Write out the lines of each item below without changing any words, leaving out the pictures.

___ Records to process

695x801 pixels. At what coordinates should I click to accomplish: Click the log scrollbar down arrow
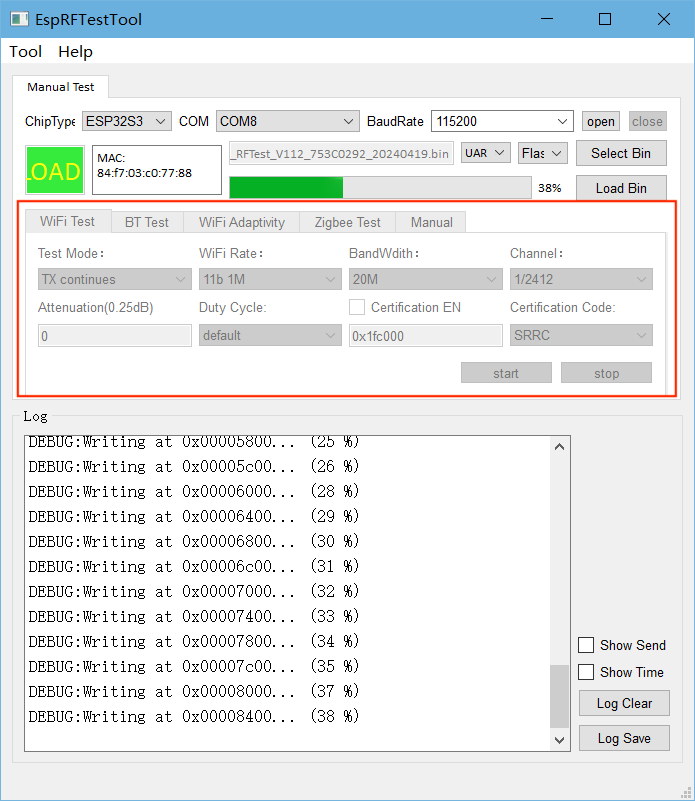(x=560, y=740)
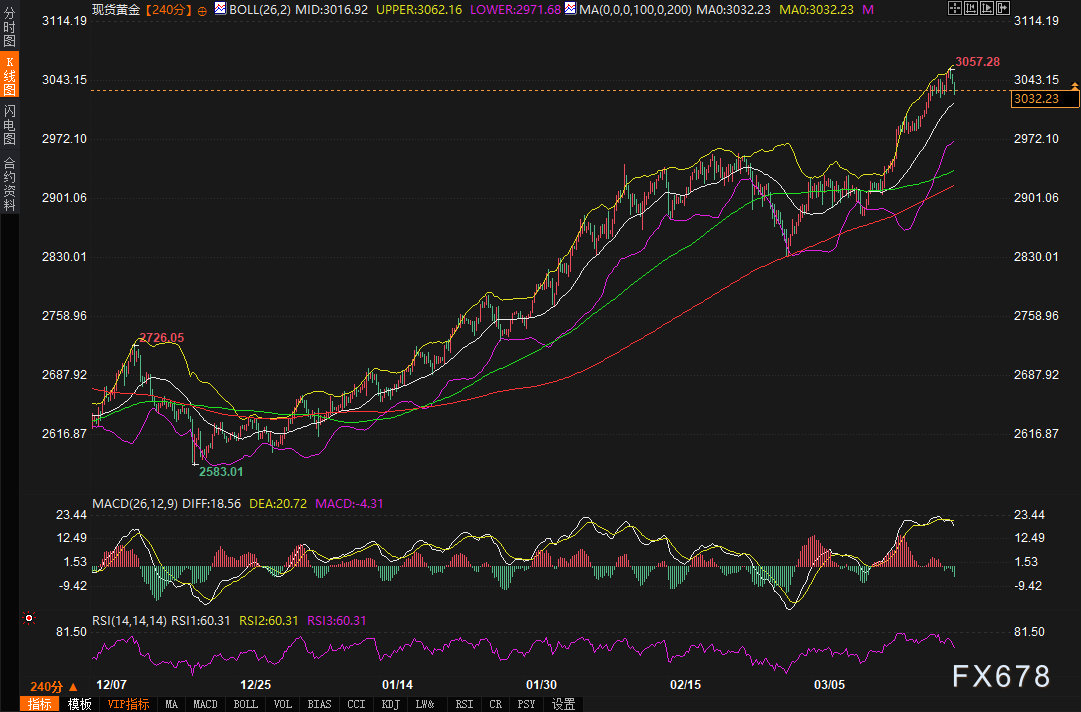Toggle the BOLL indicator in bottom bar
The image size is (1081, 712).
[245, 704]
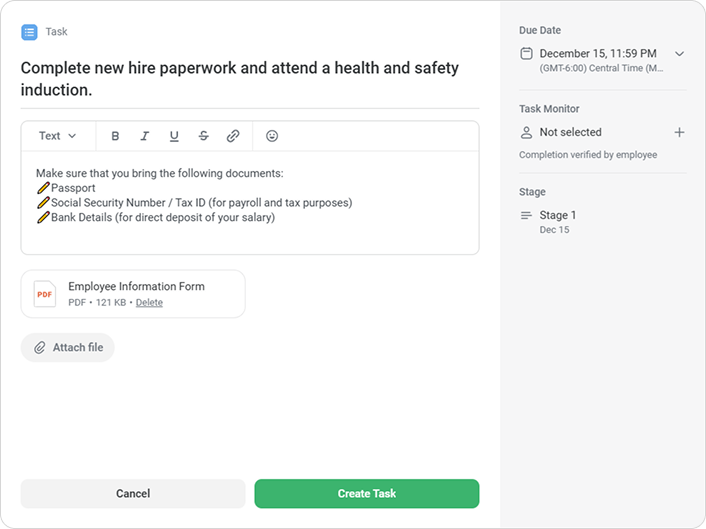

______

[Reply]
695x801 pixels. At what coordinates should I click to accomplish: Click the log scrollbar down arrow
(x=560, y=740)
Toggle the BOLL indicator in bottom bar
The image size is (1081, 712).
[245, 704]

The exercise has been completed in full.